If their products and services meet authentic market needs and their business model is robust, for a time such companies can survive, and the lucky ones even thrive. For a while…

But at some point they’ll be like cars whose drivers go faster than the area illuminated by the headlights… CEOs sometimes describe this situation as “having outgrown the company’s mission.”

Companies without Purpose can cause tremendous societal harm when they decline or implode, leaving thousands without jobs, customers with no one to maintain the products they’ve bought, and communities with an eroding tax base.

These days we face a daily onslaught of depressing business stories. Articles that detail the unraveling of corporate empires, the destruction of people’s retirement portfolios, the impacts on local communities struggling with demands for increased social services at a time of dramatically reduced revenues.

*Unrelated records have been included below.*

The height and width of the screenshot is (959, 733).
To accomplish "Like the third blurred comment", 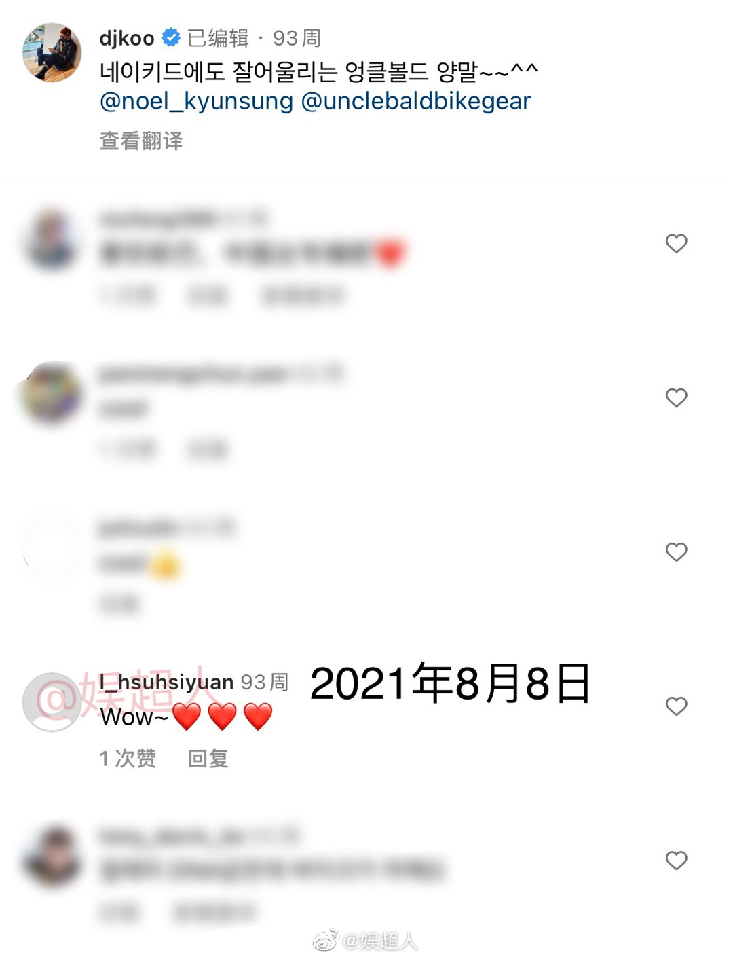I will [676, 551].
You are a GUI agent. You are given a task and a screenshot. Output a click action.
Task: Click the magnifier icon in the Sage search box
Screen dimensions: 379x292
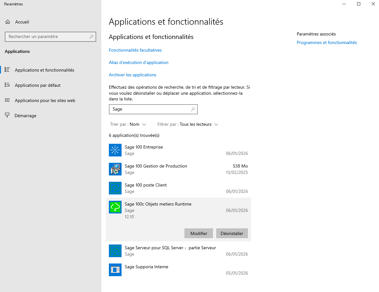pos(193,109)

We’re seeing unparalleled wealth destruction as a consequence of all too many morally impoverished institutions.

It’s become personal.

As I fill out my tax forms and prepare to write a check to the IRS, it makes me angry to know that taxpayers like me are being forced to pay the price of organizations that operated without a larger sense of Purpose, those former greed-fueled Wall Street empires that were caught up in global financial shell games.

I hope the next generation of business leaders take a different path.